Pourquoi le piratage ou plutôt la copie illégale d’œuvres artistiques existe

Est-ce parce que les utilisateurs/consommateurs sont des voyous ? Est-ce parce qu’ils sont radins et prompts à trouver n’importe quelle méthode pour ne pas payer ce qu’ils désirent ? Est-ce parce que dans l’inconscient collectif l’art est, par définition, gratuit ? Est-ce juste parce que c’est possible ?

Non.

Il y a une raison bien plus évidente : parce que c’est plus facile de pirater que d’acquérir légalement des œuvres.  Tout simplement.

Prenons un exemple car à l’évidence il convient de mettre en œuvre des mécanismes très basiques pour faire comprendre à certains professionnels des choses qu’un enfant de 5 ans peut comprendre en quelques minutes. L’exemple est donc la solution la plus efficace.Version légale : Acheter et profiter d’un film.

Je souhaite, ce soir, voir un film et désir donc acquérir le droit de le regarder (maintenant et plus tard). Je suis quelqu’un qui aime bien profiter des films.
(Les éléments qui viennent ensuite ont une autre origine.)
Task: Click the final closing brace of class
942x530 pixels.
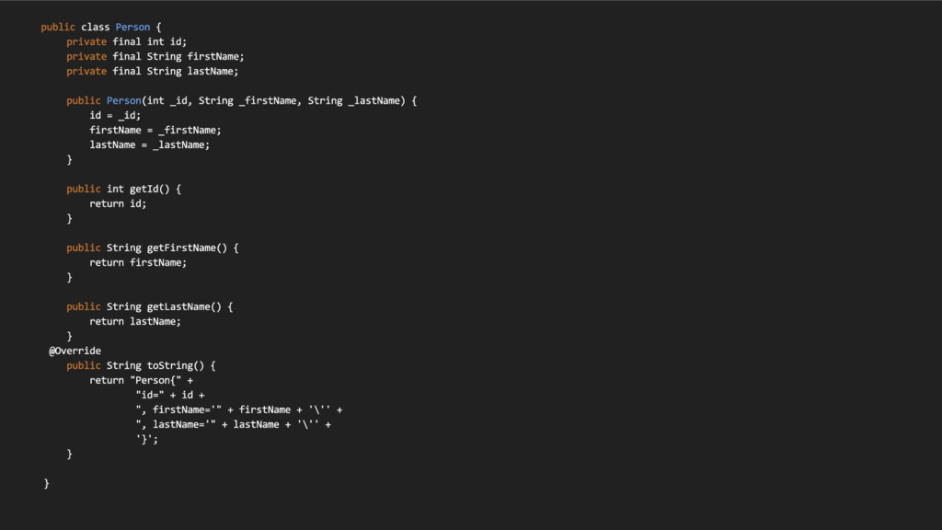Action: coord(46,483)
J’ai donc un équipement composé de :

  • un projecteur au dessus de mon canapé,
  • une console PS3 pour jouer et regarder des films DVD et BlueRay,
  • un PC sous GNU/Linux comme station de travail,
  • un MacBook pro comme machine mobile,
  • un smartphone Galaxy Nexus,
  • une tablette Galaxy Tab Wifi avec un player DLNA intégré,
  • un NAS capable de diffuser en DLNA.

Bien entendu, je veux mon film de suite pour ma soirée. Je vais donc aller dans le magasin de plus proche pour le trouver (genre, FNAC du coin).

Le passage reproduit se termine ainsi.